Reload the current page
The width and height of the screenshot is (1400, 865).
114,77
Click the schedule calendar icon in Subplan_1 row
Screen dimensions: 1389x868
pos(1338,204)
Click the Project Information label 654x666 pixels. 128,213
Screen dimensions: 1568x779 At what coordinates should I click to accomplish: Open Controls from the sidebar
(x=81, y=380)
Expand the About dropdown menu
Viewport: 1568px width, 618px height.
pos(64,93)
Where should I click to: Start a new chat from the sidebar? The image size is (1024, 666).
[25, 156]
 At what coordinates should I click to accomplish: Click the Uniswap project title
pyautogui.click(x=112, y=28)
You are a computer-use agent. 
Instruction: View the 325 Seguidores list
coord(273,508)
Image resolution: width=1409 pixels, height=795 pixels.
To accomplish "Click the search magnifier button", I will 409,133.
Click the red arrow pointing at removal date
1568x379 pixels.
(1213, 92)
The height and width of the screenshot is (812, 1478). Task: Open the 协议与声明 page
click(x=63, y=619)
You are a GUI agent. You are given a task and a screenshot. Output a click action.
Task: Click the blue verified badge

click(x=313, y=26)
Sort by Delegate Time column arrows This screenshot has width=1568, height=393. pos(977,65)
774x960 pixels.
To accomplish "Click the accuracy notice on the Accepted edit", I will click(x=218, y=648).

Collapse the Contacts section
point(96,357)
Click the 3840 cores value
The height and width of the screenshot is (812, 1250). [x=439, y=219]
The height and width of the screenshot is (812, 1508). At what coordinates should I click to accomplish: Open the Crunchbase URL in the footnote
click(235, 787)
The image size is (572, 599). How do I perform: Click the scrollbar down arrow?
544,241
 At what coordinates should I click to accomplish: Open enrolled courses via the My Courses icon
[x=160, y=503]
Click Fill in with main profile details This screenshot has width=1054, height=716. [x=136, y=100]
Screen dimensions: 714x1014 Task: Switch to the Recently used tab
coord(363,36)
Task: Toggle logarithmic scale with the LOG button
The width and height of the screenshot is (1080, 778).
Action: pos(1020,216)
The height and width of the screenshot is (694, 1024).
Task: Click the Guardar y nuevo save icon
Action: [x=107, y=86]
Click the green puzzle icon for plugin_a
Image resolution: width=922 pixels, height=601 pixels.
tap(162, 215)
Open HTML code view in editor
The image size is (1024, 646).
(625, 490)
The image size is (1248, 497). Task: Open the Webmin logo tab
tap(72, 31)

Aim of the exercise. Reproduce the rows verbatim, starting with the line containing "The image size is (572, 599)." and continuing through the end of the rows.

Task result.
The image size is (572, 599). How do I perform: Click the scrollbar down arrow?
544,241
 At what coordinates should I click to accomplish: Open enrolled courses via the My Courses icon
[x=160, y=503]
Click Fill in with main profile details This screenshot has width=1054, height=716. [x=136, y=100]
Screen dimensions: 714x1014 Task: Switch to the Recently used tab
coord(363,36)
Task: Toggle logarithmic scale with the LOG button
The width and height of the screenshot is (1080, 778).
Action: pos(1020,216)
The height and width of the screenshot is (694, 1024).
Task: Click the Guardar y nuevo save icon
Action: [x=107, y=86]
Click the green puzzle icon for plugin_a
Image resolution: width=922 pixels, height=601 pixels.
tap(162, 215)
Open HTML code view in editor
The image size is (1024, 646).
(625, 490)
The image size is (1248, 497). Task: Open the Webmin logo tab
tap(72, 31)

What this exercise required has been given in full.